— begin Record extracts —

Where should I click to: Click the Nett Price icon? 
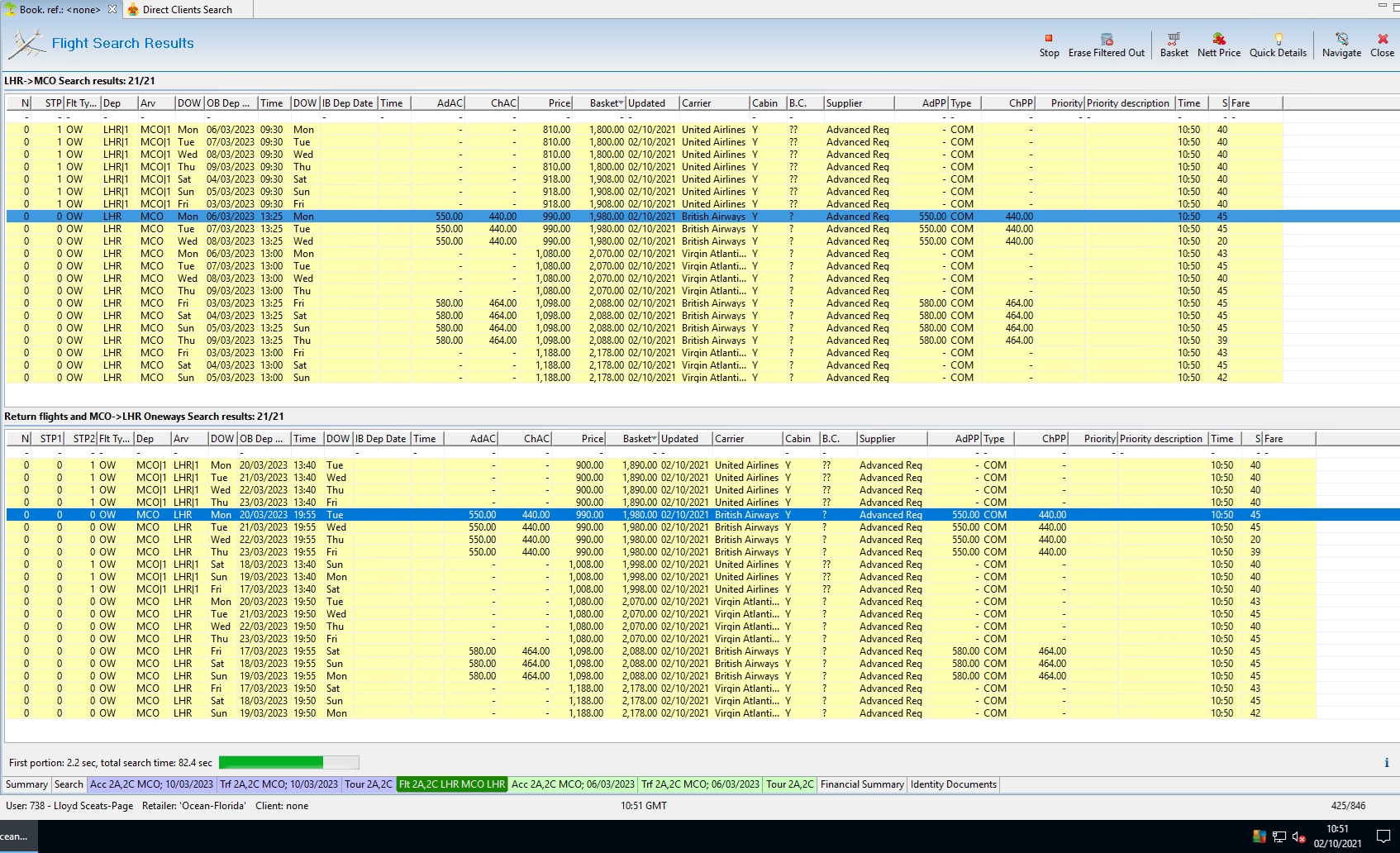[1218, 39]
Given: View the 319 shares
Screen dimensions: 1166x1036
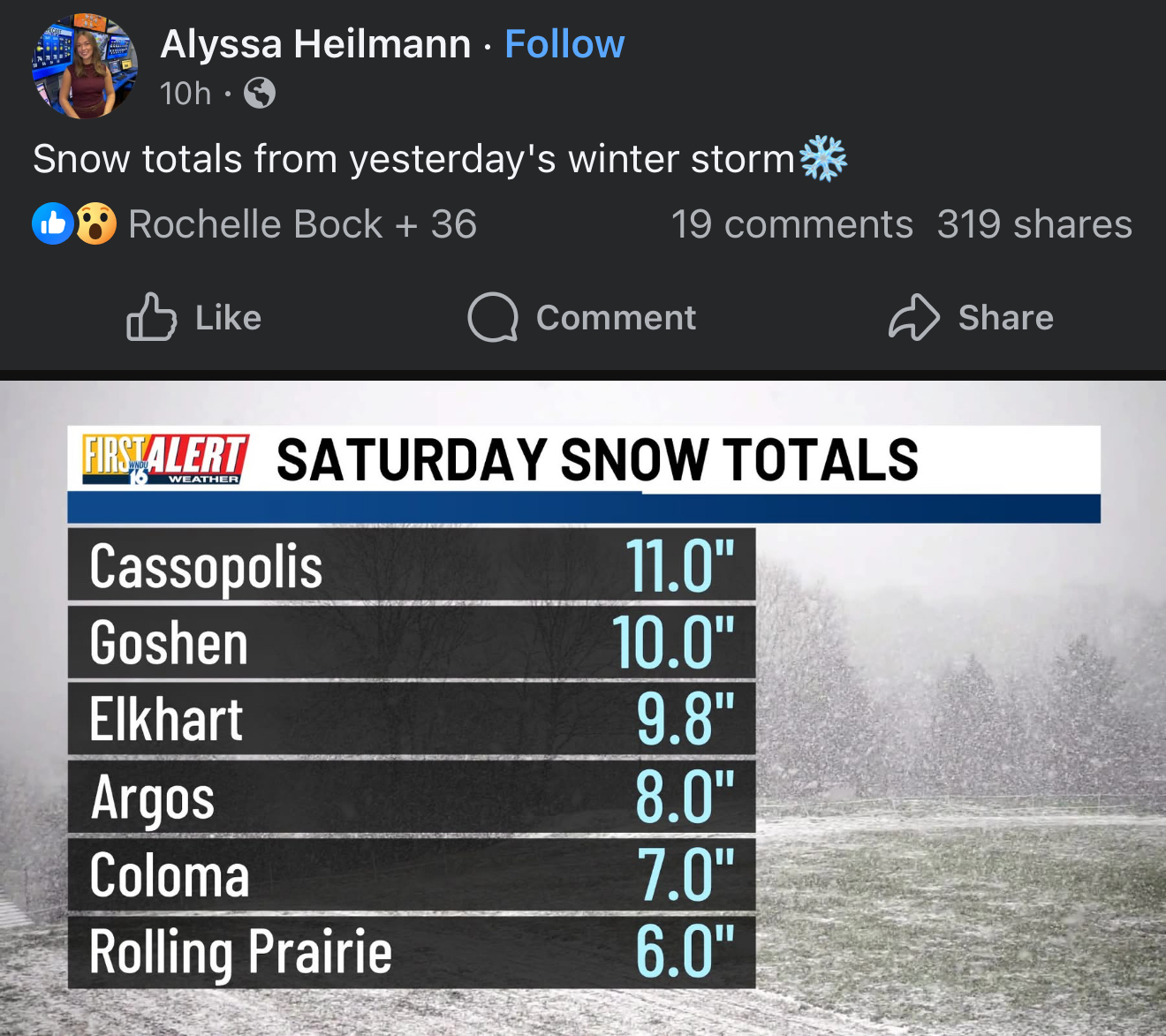Looking at the screenshot, I should pyautogui.click(x=1034, y=224).
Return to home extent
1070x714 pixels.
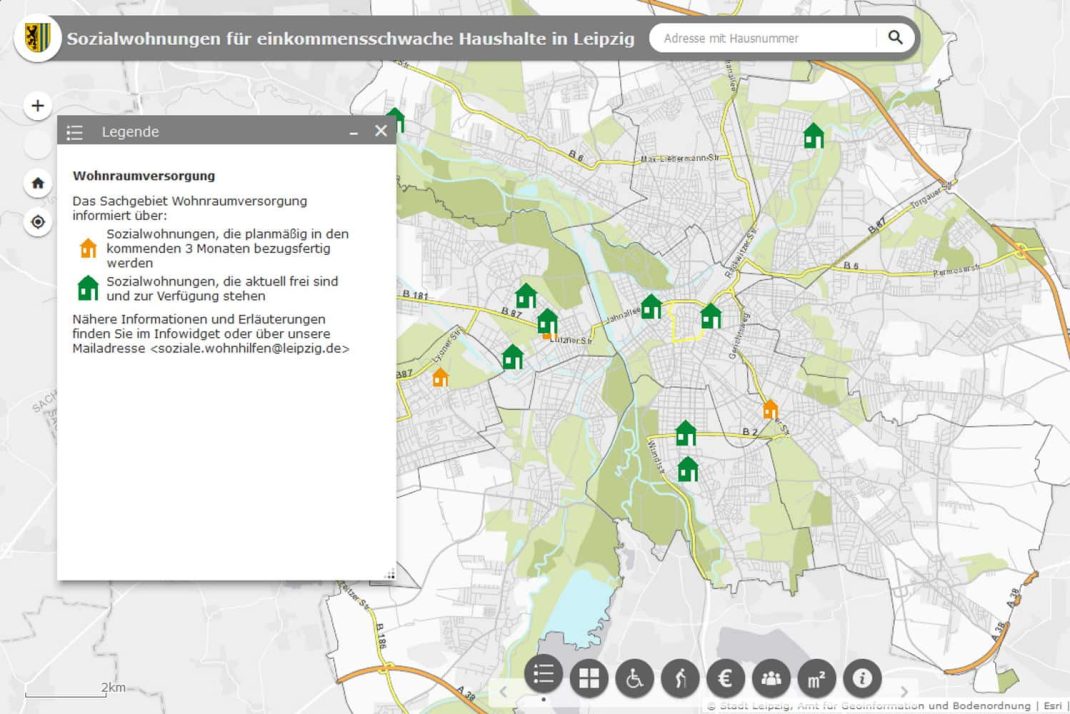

— end Record extracts —

> **Prompt**:
Update the whole listing above so that "home extent" becomes "full extent" and nothing else changes. Omit the pictures from your answer.

> **Completed task**:
Where should I click to: Click the Nett Price icon? 
[1218, 39]
Given: View the 319 shares
Screen dimensions: 1166x1036
Looking at the screenshot, I should pyautogui.click(x=1034, y=224).
Return to full extent
1070x714 pixels.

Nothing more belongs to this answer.